There are many different types of perinatal mental health experiences including peri- and post-partum mental health disorders.  Perinatal mental health can show up for both the birthing parent and their partner. It is important to note that up to 18% of partners experience perinatal mental health struggles.  These disorders are different than the 'classic' baby blues and are serious mental health disorders.

Baby Blues

The baby blues are caused by a natural hormone change within the first two weeks of post-partum.  This can include symptoms like tearfulness, reactivity, and exhaustion but feelings of happiness are consistent and one's self-esteem doesn't waver.  This normally sticks for 2-14 days.  The baby blues do not last past 2 weeks post-birth. 


Perinatal/Postpartum Depression

Perinatal depression is a clinical diagnoses represented by multiple different symptoms.  This could look like significant weight changes, overall depressed mood, loss of interest or joy, insomnia, body pain, worthlessness, isolation, excessive guilt, inability to take care of oneself, lack of connection with baby, and feeling like one cannot cope with every day duties.  

PPD does not always come with feelings of wanting to hurt oneself or baby, but can present as a wide range of symptomology.  PPD can be debilitating and you do not have to live with these feelings and experiences.  This can be managed by medication, therapy, or both.  


Perinatal Anxiety Disorder

Perinatal anxiety disorder is the less talked about disorder, but effects up to 20% of individuals in their peri- and post-partum period.  Symptoms can include, excessive worry about one's or baby's health, rumination, irritability and rage, consistently feeling on edge, blank mind, insomnia sleep behaviors, increased bodily behaviors such as heart racing and muscle tension.  

PAD can be extremely impactful in bonding with baby, as well as the daily functioning of the parent(s).   PAD can manifest into a perinatal panic disorder which includes fear of dying, going crazy, or losing control. PAD and panic disorders can also be managed with medication, therapy or both.

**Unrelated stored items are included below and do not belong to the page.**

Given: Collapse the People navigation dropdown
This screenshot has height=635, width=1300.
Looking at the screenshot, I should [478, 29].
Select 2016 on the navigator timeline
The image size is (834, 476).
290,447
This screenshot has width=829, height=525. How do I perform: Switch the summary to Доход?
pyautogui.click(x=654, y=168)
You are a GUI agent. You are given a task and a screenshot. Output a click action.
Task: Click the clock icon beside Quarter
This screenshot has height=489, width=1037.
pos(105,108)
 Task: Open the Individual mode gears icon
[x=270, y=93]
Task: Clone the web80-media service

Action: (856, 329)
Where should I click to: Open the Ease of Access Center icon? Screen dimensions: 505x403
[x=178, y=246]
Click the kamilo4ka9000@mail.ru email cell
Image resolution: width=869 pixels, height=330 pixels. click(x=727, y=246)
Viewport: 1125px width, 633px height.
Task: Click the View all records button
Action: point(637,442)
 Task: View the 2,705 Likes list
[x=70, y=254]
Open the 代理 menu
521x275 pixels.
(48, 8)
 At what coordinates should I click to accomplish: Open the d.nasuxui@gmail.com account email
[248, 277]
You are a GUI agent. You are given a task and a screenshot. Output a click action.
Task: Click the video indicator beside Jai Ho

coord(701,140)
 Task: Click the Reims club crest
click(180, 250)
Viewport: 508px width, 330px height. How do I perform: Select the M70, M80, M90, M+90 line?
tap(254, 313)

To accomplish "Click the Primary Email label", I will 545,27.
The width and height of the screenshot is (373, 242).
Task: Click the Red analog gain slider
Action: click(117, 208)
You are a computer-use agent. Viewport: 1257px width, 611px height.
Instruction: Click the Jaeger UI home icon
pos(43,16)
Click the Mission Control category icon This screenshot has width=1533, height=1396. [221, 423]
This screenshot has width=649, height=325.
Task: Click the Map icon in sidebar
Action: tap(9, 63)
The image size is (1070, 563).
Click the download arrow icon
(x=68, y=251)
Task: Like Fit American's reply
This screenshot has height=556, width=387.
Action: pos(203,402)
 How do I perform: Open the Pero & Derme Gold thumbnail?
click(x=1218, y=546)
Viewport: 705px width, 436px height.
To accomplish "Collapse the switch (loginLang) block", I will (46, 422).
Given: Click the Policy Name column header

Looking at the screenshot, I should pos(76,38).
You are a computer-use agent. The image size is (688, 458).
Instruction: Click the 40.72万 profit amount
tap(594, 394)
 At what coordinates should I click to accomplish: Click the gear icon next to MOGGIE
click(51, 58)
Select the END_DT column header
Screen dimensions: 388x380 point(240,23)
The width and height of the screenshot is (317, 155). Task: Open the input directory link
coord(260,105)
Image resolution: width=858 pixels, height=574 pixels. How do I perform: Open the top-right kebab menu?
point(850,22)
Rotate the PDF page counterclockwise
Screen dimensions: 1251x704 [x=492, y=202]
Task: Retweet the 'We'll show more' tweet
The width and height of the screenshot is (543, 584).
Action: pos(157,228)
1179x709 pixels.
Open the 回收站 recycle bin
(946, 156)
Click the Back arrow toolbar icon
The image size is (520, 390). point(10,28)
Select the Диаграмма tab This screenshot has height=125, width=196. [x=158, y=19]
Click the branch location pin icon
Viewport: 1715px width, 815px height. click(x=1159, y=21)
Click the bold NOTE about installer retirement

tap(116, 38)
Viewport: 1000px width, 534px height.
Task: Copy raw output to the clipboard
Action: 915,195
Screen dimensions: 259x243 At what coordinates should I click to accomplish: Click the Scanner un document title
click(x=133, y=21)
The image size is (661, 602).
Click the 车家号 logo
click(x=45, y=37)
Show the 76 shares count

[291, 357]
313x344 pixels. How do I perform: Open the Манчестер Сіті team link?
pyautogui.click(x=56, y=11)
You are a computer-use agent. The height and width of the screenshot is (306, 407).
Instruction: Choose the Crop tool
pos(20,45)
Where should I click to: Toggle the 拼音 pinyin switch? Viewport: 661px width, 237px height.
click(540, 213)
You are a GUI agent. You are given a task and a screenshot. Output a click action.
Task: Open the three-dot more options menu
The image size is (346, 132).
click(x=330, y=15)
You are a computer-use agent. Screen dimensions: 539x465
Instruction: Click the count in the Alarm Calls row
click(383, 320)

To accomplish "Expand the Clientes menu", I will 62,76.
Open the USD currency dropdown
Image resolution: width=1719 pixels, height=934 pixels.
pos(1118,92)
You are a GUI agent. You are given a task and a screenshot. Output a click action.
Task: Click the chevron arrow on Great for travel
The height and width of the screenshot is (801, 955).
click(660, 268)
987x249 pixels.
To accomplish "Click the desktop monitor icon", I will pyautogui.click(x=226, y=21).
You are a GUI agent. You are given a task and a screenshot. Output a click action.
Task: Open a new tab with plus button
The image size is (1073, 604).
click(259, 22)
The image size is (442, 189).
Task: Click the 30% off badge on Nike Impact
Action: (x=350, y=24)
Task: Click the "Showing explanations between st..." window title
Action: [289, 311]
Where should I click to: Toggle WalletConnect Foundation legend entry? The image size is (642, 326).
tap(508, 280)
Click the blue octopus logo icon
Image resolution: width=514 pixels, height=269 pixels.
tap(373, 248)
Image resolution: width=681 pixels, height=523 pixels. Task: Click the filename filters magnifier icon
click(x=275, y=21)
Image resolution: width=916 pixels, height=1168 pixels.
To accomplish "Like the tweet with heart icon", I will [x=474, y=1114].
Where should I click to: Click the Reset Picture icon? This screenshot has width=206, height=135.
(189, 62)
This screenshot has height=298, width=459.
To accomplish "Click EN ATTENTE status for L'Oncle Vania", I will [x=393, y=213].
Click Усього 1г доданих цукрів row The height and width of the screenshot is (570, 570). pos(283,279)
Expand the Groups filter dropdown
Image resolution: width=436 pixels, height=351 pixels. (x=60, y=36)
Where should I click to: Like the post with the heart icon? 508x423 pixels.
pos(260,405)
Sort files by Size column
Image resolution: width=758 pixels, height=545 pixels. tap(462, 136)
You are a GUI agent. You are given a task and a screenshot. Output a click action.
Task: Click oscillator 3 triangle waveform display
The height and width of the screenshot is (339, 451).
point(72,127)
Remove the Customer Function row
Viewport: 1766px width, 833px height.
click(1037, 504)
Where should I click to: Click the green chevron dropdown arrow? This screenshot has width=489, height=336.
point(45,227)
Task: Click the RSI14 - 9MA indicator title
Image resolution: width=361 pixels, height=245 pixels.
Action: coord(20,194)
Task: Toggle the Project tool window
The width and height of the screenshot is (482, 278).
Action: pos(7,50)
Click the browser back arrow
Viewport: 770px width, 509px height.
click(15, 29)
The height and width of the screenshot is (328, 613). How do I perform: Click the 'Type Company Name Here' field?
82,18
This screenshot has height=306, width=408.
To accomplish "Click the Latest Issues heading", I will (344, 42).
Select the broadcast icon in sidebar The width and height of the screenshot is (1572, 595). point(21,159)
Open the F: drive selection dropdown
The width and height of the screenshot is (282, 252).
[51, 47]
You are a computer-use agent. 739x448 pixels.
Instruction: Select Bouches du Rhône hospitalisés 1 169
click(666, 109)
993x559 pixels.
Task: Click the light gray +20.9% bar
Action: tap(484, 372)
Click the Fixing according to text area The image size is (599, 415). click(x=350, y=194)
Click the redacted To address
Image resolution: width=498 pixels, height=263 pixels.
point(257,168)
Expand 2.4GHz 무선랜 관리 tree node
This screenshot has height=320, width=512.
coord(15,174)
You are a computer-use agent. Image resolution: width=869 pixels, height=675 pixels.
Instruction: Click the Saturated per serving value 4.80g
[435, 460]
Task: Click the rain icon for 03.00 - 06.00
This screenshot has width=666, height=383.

Perinatal Obsessive Compulsive Disorder

Perinatal OCD is one of the least spoken about mental health disorders related to pregnancy and postpartum disorders.  It is characterized by intrusive thoughts about harm coming to one's baby, spiraling 'what if' thinking, extreme levels of guilt and shame, hypervigilance, being terrified of one's intrusive thoughts, and most importantly engaging in behaviors to avoid harm or lessen the amount of triggers.  This could look like never taking the baby in the car, being terrified of others carrying the baby incase they drop them, etc.  Perinatal OCD is isolating and paralyzing and is something abnormal - you do not need to be living with these intrusive thoughts and behaviors. 

It is important to note that sometimes parents may experience intrusive thoughts around harming their baby, but do not want this and is frightening to the parent as well as parents taking the steps to protect their baby.

Perinatal OCD can be successfully managed by therapy and/or medication.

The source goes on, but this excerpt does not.